WHAT YOU NEED TO DO —
Output all records exactly.
══════════════════════════════
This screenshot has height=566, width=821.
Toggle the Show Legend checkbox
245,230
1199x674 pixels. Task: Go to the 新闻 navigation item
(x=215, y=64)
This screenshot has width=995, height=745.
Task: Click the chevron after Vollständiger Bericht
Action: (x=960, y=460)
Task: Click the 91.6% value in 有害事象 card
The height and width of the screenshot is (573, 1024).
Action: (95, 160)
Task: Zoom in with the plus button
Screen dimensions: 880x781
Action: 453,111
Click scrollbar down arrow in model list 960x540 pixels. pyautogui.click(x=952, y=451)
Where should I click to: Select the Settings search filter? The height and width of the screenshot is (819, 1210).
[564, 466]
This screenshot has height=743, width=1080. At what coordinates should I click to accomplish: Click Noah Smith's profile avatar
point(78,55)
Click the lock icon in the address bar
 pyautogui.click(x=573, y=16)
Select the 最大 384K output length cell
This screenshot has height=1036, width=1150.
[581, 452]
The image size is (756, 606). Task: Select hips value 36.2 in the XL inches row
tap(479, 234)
══════════════════════════════
RESULT —
This screenshot has height=566, width=821.
Toggle the Show Legend checkbox
245,230
1199x674 pixels. Task: Go to the 新闻 navigation item
(x=215, y=64)
This screenshot has width=995, height=745.
Task: Click the chevron after Vollständiger Bericht
Action: (x=960, y=460)
Task: Click the 91.6% value in 有害事象 card
The height and width of the screenshot is (573, 1024).
Action: (95, 160)
Task: Zoom in with the plus button
Screen dimensions: 880x781
Action: 453,111
Click scrollbar down arrow in model list 960x540 pixels. pyautogui.click(x=952, y=451)
Where should I click to: Select the Settings search filter? The height and width of the screenshot is (819, 1210).
[564, 466]
This screenshot has height=743, width=1080. At what coordinates should I click to accomplish: Click Noah Smith's profile avatar
point(78,55)
Click the lock icon in the address bar
 pyautogui.click(x=573, y=16)
Select the 最大 384K output length cell
This screenshot has height=1036, width=1150.
[581, 452]
The image size is (756, 606). Task: Select hips value 36.2 in the XL inches row
tap(479, 234)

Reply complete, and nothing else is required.